_GIVEN PROBLEM A:_
Give as a numbered list the lines of the entries from the one containing "Image resolution: width=682" through the end of the entries, both ends included and blank lines left out, and leave the pictures out.

_SOURCE:_
▽
Clavius is one of the largest crater formations on the Moon and the second largest crater on the visible near side (very close in size to Deslandres). It is located in the rugged southern highlands of the Moon, to the south of the prominent ray crater Tycho. It is named for the Jesuit priest Christopher Clavius.

Description 
Clavius' location toward the southern limb of the Moon causes it to appear oblong due to foreshortening. Its great size makes it visible to the unaided eye as a prominent notch in the terminator about one to two days after the Moon reaches first quarter. 

Clavius is one of the older formations on the lunar surface and was likely formed during the Nectarian period about four billion years ago. Despite its age the crater is relatively well-preserved. 

It has a low outer wall in comparison to its size and is heavily worn and pock-marked by craterlets. The rim does not significantly overlook the surrounding terrain making it a "walled depression". The inner surface of the rim is hilly, notched and varies in width with the steepest portion to the south. The rim has been observed to have a somewhat polygonal outline overall.

Crater floor 
The floor of Clavius forms a convex plain that is marked by some interesting crater impacts. The most notable of these is a curving chain of craters that begins with Rutherfurd in the south then arcs across the floor in a counterclockwise direction forming a sequence of ever diminishing diameters. From largest to smallest, these craters are designated Clavius D, C, N, J, and JA. This sequence of diminishing craters has proved a useful tool for amateur astronomers who want to test the resolution of their small telescopes.

The crater floor retains a remnant of a central massif, which lies between Clavius C and N. The relative smoothness of the floor and the low size of the central peaks may indicate that the crater surface was formed some time after the original impact.
△
_GIVEN PROBLEM B:_
List the designations that the text on Clavius gives, from largest to smallest, for the craters in the curving chain on the crater floor.

_STORED ROWS:_
▽
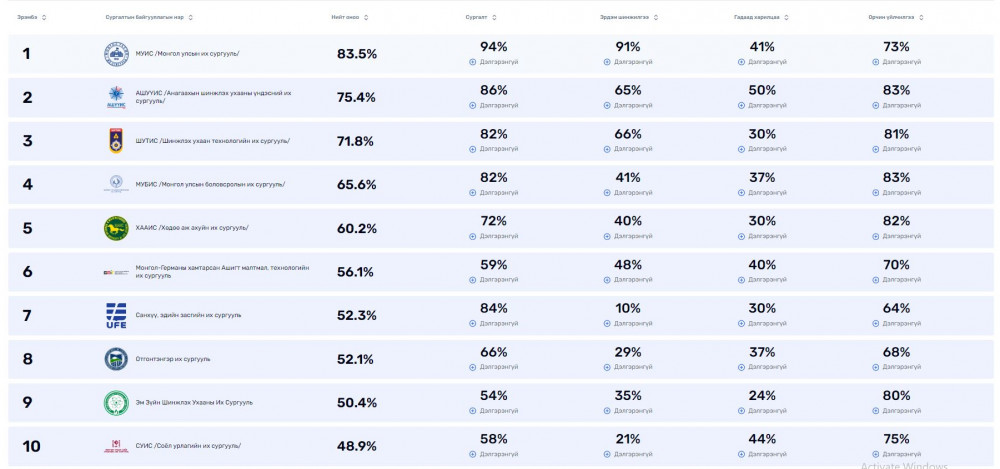Viewport: 1000px width, 469px height.
Task: Click the СУИС logo in row 10
Action: click(x=116, y=446)
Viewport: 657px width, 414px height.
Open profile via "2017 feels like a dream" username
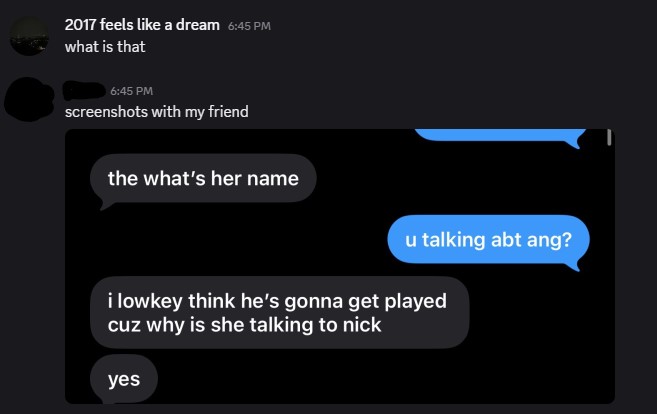(142, 25)
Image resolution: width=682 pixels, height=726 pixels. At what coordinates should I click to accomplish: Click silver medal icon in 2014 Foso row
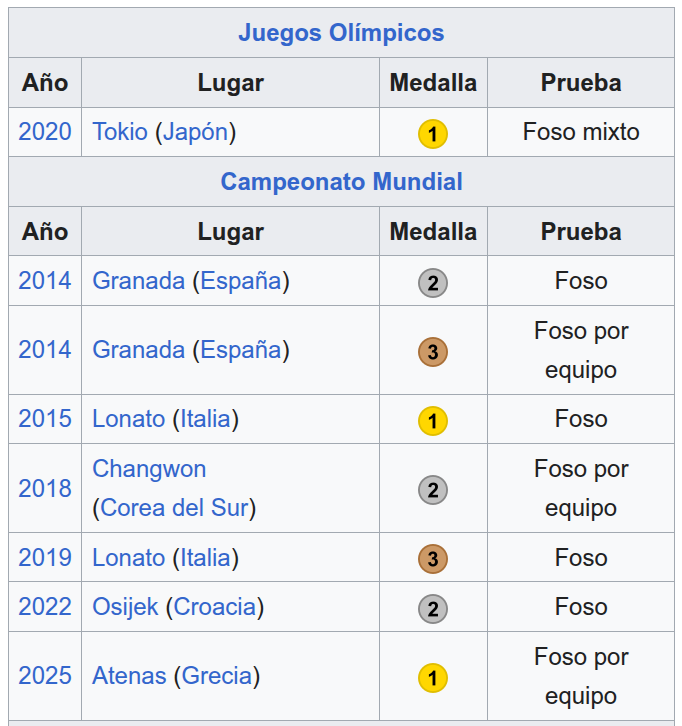432,283
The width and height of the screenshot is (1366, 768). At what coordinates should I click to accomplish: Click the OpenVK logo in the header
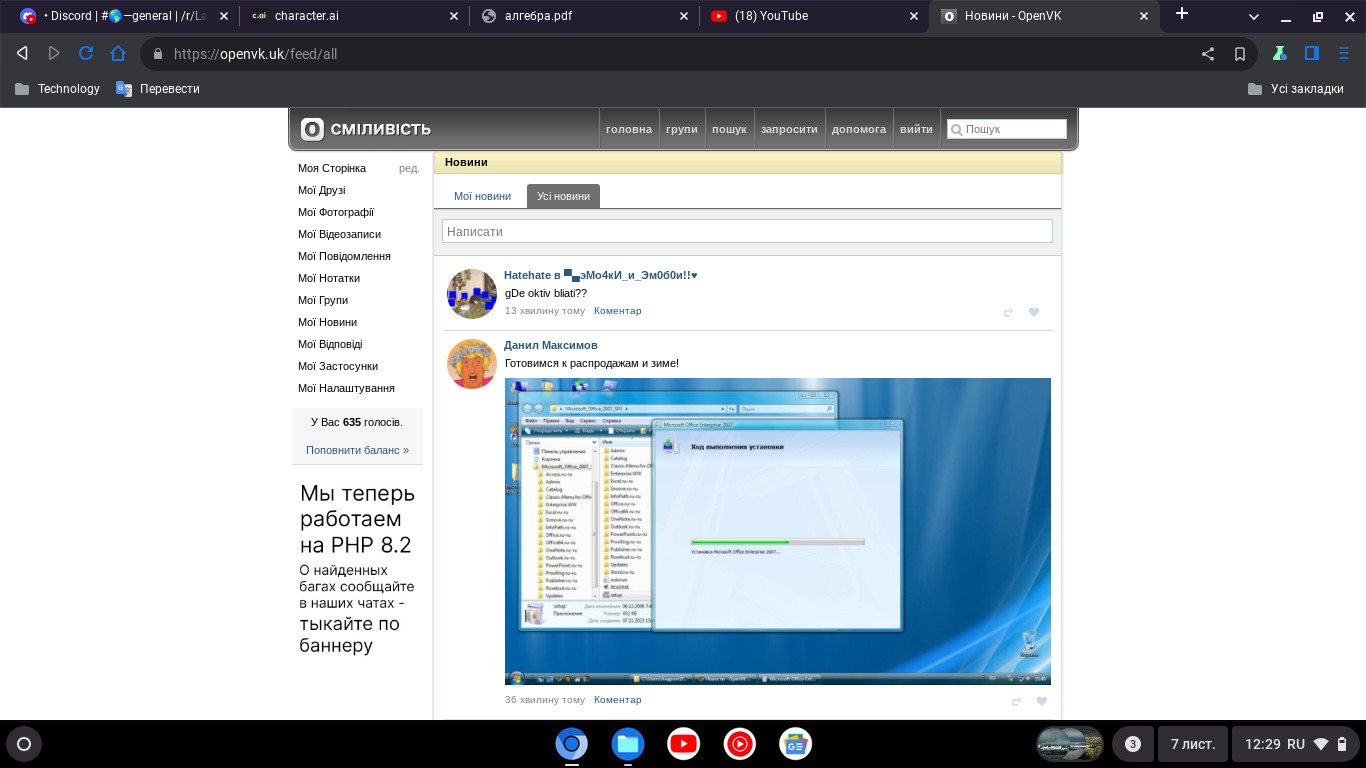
△
_TASK ANSWER A:_
1. Image resolution: width=682 pixels, height=726 pixels. At what coordinates should I click to accomplish: Click silver medal icon in 2014 Foso row
2. 432,283
3. The width and height of the screenshot is (1366, 768). At what coordinates should I click to accomplish: Click the OpenVK logo in the header

_TASK ANSWER B:_
Clavius D
Clavius C
Clavius N
Clavius J
Clavius JA